What is being asked:
Can you turn the records below into a numbered list that skips blank lines and leaves out the pictures?
━━━ Records for this task ━━━
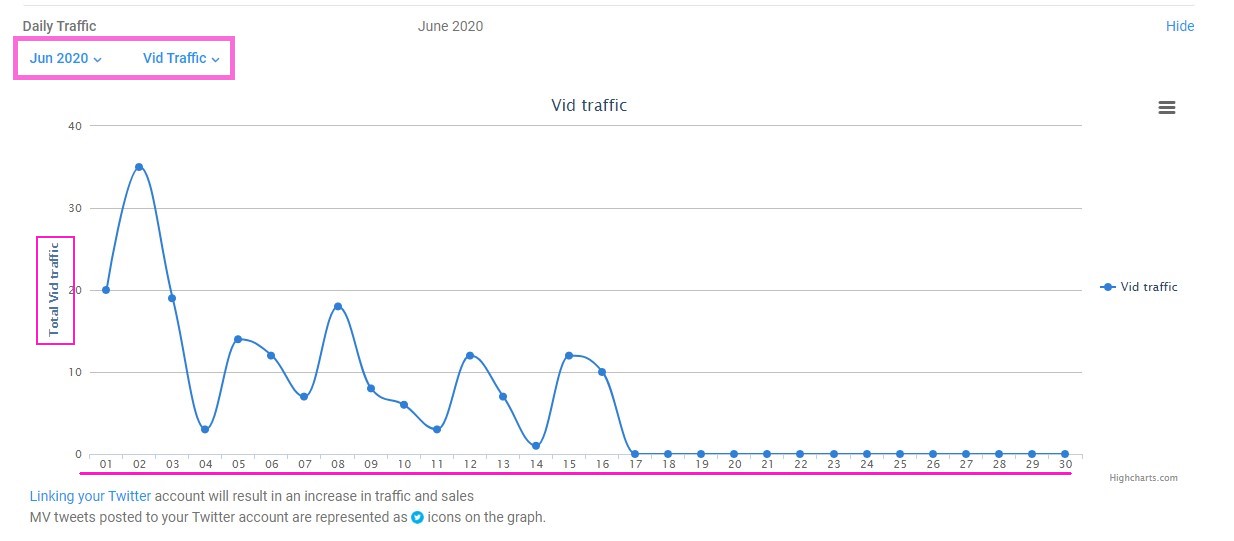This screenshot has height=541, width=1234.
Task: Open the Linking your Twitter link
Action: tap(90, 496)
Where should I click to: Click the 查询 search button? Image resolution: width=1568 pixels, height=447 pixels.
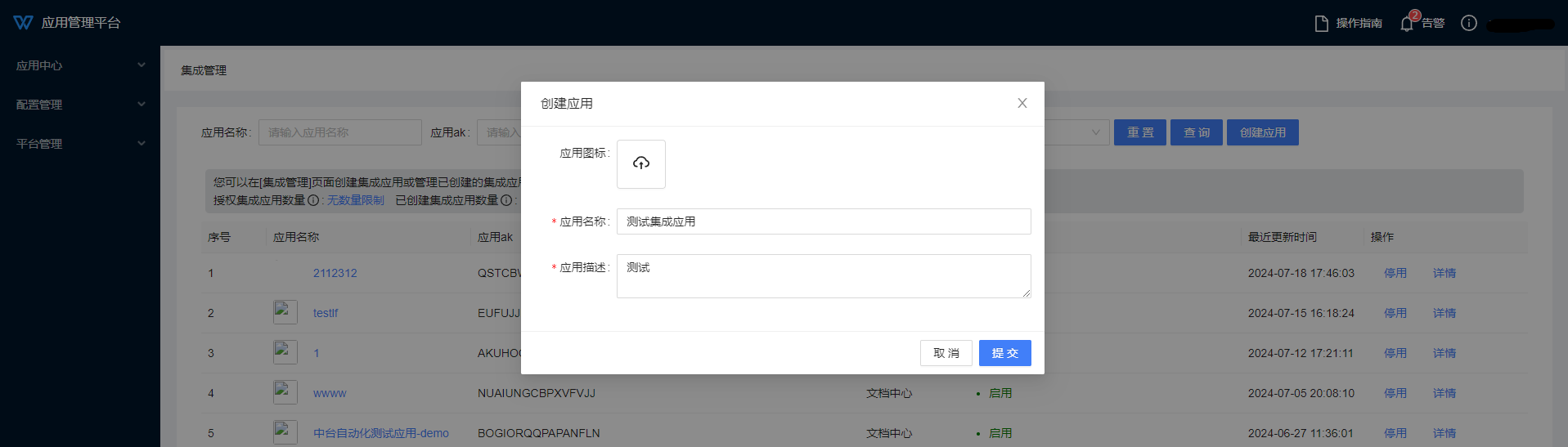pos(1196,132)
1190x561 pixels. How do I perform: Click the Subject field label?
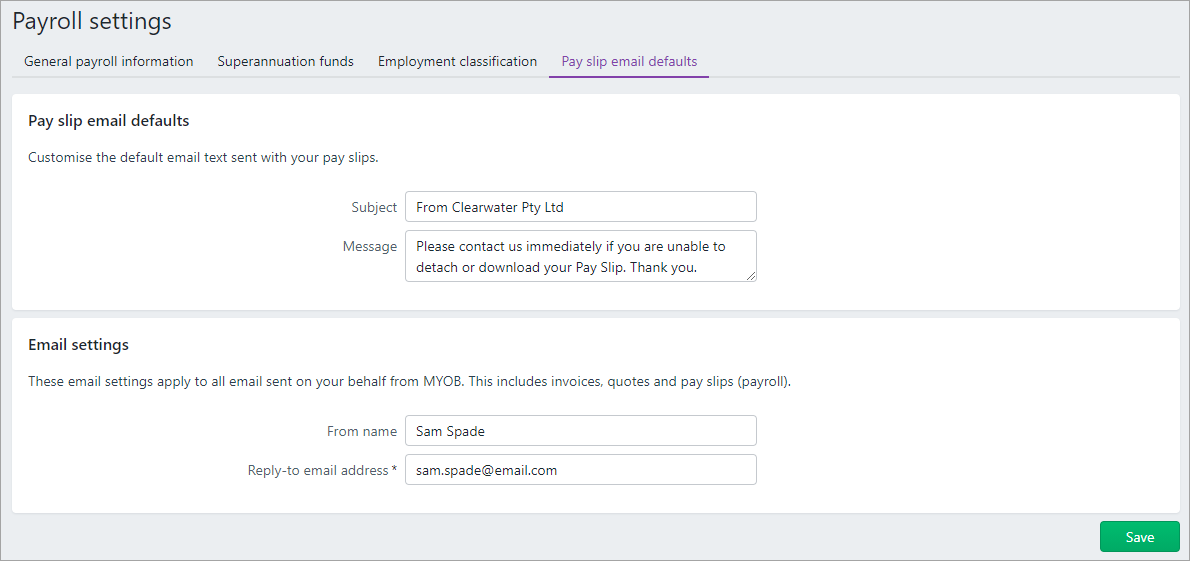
━━━
Problem solution:
1. This screenshot has height=541, width=1234.
2. Task: Open the Linking your Twitter link
3. Action: tap(90, 496)
4. Where should I click to: Click the 查询 search button? Image resolution: width=1568 pixels, height=447 pixels.
5. pos(1196,132)
6. 1190x561 pixels. How do I perform: Click the Subject field label?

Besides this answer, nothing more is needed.